As a leading authority on AI algorithms and neural networks used in image recognition, Li’s work has led to advances like the development of large language models (LLMs) trained on millions of data records. One of those LLMs is one you may be familiar with, ChatGPT.
Li’s research has turned ambient intelligence into helpful solutions in other fields. So why not for ICUs and palliative-care units which face numerous challenges? The data collected by hospitals and other healthcare facilities today is far from uniform even though these institutions seek common objectives, to ensure patient safety and wellness. The data reflects the biases of its producers. That’s why Li recognized she would have to get all caregivers in the same room to hammer out commonalities before developing an AI solution.
Li believes that the work she is currently doing with AI will save patients’ lives and hospitals money. It applies to both the operational side of healthcare delivery as well as to preventing medical errors, helping manage triage, monitoring home care remotely and effectively, and ensuring procedures are done when needed and performed accurately. One area of particular interest is radiology where already AI machine learning is showing it to be a better diagnostician than most radiologists.
Li believes we are only at the beginning which will “lead to a watershed moment. In the end, it’s about a human-centred approach. Health care is ultimately about human dignity, and we can use AI to help uphold that principle.”
Can AI Stop People From Getting Heart Attacks?
In a recently published article appearing on the website Medical Xpress, it describes the work being done by Xavier Jouven, Professor of Cardiology and Epidemiology, at the University of Paris. He is the lead author of a study that was presented at the American Heart Association’s Resuscitation Science Symposium that took place in Philadelphia earlier in November.
This research used AI to study a database of 25,000 patients who had died from sudden cardiac arrest. The AI looked at more than a million hospital diagnoses and 10 million prescriptions gathered from the medical records of these 25,000 to create a sudden cardiac death high-risk profile.
It then looked at the general population record of 70,000 patients, matching them to the 25,000 by age, sex, location, and personal health factors such as history of heart disease, treatment for high blood pressure, and behavioural disorders such as smoking and levels of alcohol consumption. AI provided a medical prognosis for the 70,000 identifying those with a 90% or more risk of dying from a sudden cardiac event.

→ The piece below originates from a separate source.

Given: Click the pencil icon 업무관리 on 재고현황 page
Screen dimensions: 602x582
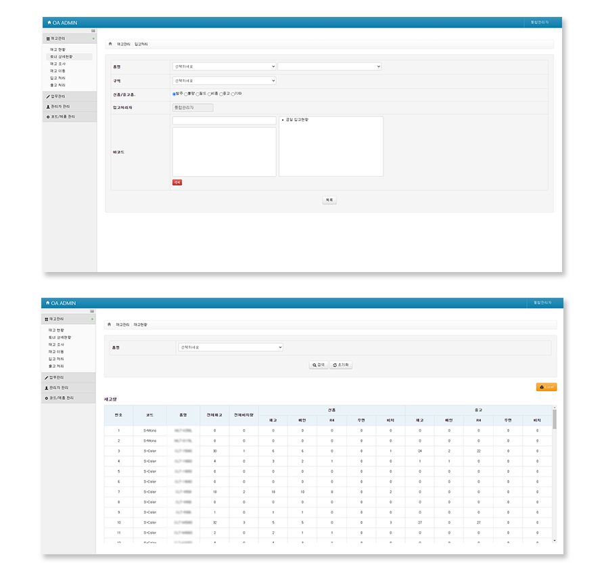Looking at the screenshot, I should tap(47, 377).
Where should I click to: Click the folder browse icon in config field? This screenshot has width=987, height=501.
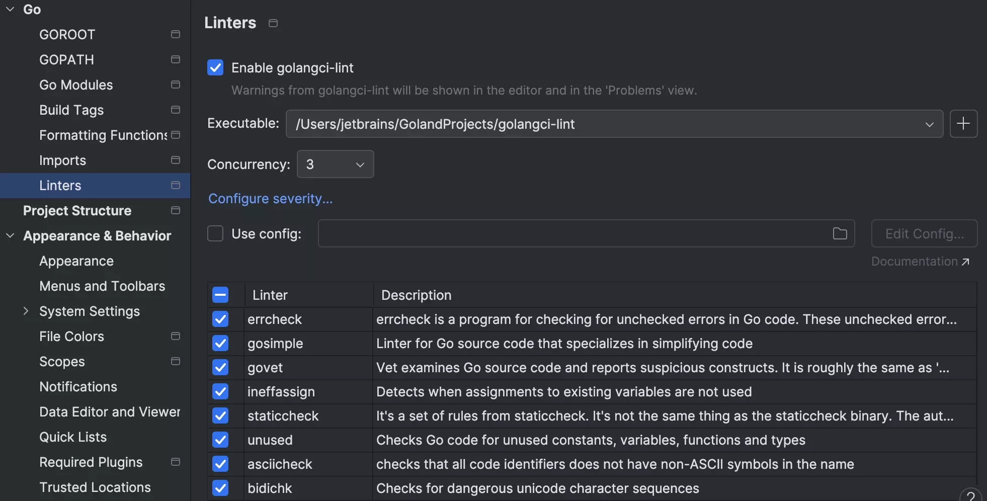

States Jouven, “We have been working for almost 30 years in the field of sudden cardiac death prediction, however, we did not expect to reach such a high level of accuracy. We also discovered that the personalized risk factors are very different between the participants and are often issued from different medical fields (a mix of neurological, psychiatric, metabolic and cardiovascular data), a picture difficult to catch for the medical eyes and brain of a specialist in one given field.”
Jouven and Li describe the same benefits derived from using AI’s attention and awareness when presented with millions of data records to find commonalities. Using AI this way is ground-breaking and should produce healthier patients and make the job of healthcare providers more rewarding. It’s an AI-produced win-win.
[…] Fei-Fei Li is a leading authority on AI, machine learning, and deep learning computer vision. She created ImageNet and the ImageNet challenge that used crowdsourcing to expose an AI neural network to enormous image datasets to overcome the limitations that Madry observed a mere four years ago. […]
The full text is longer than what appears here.